Extracted data =
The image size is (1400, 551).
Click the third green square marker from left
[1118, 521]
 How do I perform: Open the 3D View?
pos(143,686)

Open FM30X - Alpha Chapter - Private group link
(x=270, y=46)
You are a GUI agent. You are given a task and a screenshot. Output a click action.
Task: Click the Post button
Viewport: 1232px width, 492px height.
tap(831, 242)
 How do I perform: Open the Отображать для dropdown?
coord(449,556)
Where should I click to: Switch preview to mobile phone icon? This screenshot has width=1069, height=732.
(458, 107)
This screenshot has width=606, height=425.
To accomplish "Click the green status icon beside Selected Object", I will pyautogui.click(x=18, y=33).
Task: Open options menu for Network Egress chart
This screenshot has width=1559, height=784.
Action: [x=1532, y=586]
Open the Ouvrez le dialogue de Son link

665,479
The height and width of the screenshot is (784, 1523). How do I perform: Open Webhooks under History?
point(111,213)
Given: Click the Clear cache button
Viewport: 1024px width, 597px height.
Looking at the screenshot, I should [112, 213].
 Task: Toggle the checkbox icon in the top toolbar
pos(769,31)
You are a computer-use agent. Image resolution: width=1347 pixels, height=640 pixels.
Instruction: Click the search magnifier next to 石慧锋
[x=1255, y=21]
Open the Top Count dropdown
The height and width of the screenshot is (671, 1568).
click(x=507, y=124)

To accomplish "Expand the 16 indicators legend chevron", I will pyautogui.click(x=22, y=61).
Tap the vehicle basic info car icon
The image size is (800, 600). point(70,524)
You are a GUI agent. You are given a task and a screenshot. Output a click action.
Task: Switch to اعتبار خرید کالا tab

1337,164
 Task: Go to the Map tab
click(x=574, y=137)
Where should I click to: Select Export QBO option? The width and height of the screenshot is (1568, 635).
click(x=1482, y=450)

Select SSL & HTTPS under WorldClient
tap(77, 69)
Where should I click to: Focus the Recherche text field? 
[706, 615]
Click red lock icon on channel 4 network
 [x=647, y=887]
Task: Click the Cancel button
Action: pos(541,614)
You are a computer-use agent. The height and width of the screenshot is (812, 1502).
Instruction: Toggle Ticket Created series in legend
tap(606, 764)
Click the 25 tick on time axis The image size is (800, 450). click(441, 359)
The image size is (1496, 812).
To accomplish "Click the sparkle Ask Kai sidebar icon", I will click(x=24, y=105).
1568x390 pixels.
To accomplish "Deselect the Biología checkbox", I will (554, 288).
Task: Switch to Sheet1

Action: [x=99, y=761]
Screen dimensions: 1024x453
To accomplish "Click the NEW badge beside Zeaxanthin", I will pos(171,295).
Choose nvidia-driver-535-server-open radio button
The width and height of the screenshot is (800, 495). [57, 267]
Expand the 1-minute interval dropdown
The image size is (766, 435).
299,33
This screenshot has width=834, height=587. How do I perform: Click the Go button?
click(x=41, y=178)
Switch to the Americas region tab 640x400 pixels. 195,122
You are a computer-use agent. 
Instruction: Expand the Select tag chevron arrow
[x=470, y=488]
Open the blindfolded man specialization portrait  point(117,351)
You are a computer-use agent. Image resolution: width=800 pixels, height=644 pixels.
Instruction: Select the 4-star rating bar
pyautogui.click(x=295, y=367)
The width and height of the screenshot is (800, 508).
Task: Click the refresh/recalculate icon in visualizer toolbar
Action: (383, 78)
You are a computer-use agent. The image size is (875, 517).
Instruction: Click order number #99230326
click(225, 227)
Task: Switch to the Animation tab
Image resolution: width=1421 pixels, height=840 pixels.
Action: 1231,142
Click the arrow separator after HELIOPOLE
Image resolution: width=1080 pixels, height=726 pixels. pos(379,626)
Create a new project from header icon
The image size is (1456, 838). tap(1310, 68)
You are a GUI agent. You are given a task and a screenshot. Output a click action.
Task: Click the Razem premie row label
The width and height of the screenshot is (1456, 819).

Task description = Please present all of the entries above as a numbered list, with the blank lines removed.

Expected answer =
1. The image size is (1400, 551).
2. Click the third green square marker from left
3. [1118, 521]
4.  How do I perform: Open the 3D View?
5. pos(143,686)
6. Open FM30X - Alpha Chapter - Private group link
7. (x=270, y=46)
8. You are a GUI agent. You are given a task and a screenshot. Output a click action.
9. Task: Click the Post button
10. Viewport: 1232px width, 492px height.
11. tap(831, 242)
12.  How do I perform: Open the Отображать для dropdown?
13. coord(449,556)
14. Where should I click to: Switch preview to mobile phone icon? This screenshot has width=1069, height=732.
15. (458, 107)
16. This screenshot has width=606, height=425.
17. To accomplish "Click the green status icon beside Selected Object", I will pyautogui.click(x=18, y=33).
18. Task: Open options menu for Network Egress chart
19. This screenshot has width=1559, height=784.
20. Action: [x=1532, y=586]
21. Open the Ouvrez le dialogue de Son link
22. 665,479
23. The height and width of the screenshot is (784, 1523). How do I perform: Open Webhooks under History?
24. point(111,213)
25. Given: Click the Clear cache button
26. Viewport: 1024px width, 597px height.
27. Looking at the screenshot, I should [112, 213].
28.  Task: Toggle the checkbox icon in the top toolbar
29. pos(769,31)
30. You are a computer-use agent. Image resolution: width=1347 pixels, height=640 pixels.
31. Instruction: Click the search magnifier next to 石慧锋
32. [x=1255, y=21]
33. Open the Top Count dropdown
34. The height and width of the screenshot is (671, 1568).
35. click(x=507, y=124)
36. To accomplish "Expand the 16 indicators legend chevron", I will pyautogui.click(x=22, y=61).
37. Tap the vehicle basic info car icon
38. The image size is (800, 600). point(70,524)
39. You are a GUI agent. You are given a task and a screenshot. Output a click action.
40. Task: Switch to اعتبار خرید کالا tab
41. 1337,164
42.  Task: Go to the Map tab
43. click(x=574, y=137)
44. Where should I click to: Select Export QBO option? The width and height of the screenshot is (1568, 635).
45. click(x=1482, y=450)
46. Select SSL & HTTPS under WorldClient
47. tap(77, 69)
48. Where should I click to: Focus the Recherche text field? 
49. [706, 615]
50. Click red lock icon on channel 4 network
51.  [x=647, y=887]
52. Task: Click the Cancel button
53. Action: pos(541,614)
54. You are a computer-use agent. The height and width of the screenshot is (812, 1502).
55. Instruction: Toggle Ticket Created series in legend
56. tap(606, 764)
57. Click the 25 tick on time axis The image size is (800, 450). click(441, 359)
58. The image size is (1496, 812).
59. To accomplish "Click the sparkle Ask Kai sidebar icon", I will click(x=24, y=105).
60. 1568x390 pixels.
61. To accomplish "Deselect the Biología checkbox", I will (554, 288).
62. Task: Switch to Sheet1
63. Action: [x=99, y=761]
64. Screen dimensions: 1024x453
65. To accomplish "Click the NEW badge beside Zeaxanthin", I will pos(171,295).
66. Choose nvidia-driver-535-server-open radio button
67. The width and height of the screenshot is (800, 495). [57, 267]
68. Expand the 1-minute interval dropdown
69. The image size is (766, 435).
70. 299,33
71. This screenshot has width=834, height=587. How do I perform: Click the Go button?
72. click(x=41, y=178)
73. Switch to the Americas region tab 640x400 pixels. 195,122
74. You are a computer-use agent. 
75. Instruction: Expand the Select tag chevron arrow
76. [x=470, y=488]
77. Open the blindfolded man specialization portrait  point(117,351)
78. You are a computer-use agent. Image resolution: width=800 pixels, height=644 pixels.
79. Instruction: Select the 4-star rating bar
80. pyautogui.click(x=295, y=367)
81. The width and height of the screenshot is (800, 508).
82. Task: Click the refresh/recalculate icon in visualizer toolbar
83. Action: (383, 78)
84. You are a computer-use agent. The image size is (875, 517).
85. Instruction: Click order number #99230326
86. click(225, 227)
87. Task: Switch to the Animation tab
88. Image resolution: width=1421 pixels, height=840 pixels.
89. Action: 1231,142
90. Click the arrow separator after HELIOPOLE
91. Image resolution: width=1080 pixels, height=726 pixels. pos(379,626)
92. Create a new project from header icon
93. The image size is (1456, 838). tap(1310, 68)
94. You are a GUI agent. You are given a task and a screenshot. Output a click action.
95. Task: Click the Razem premie row label
96. The width and height of the screenshot is (1456, 819).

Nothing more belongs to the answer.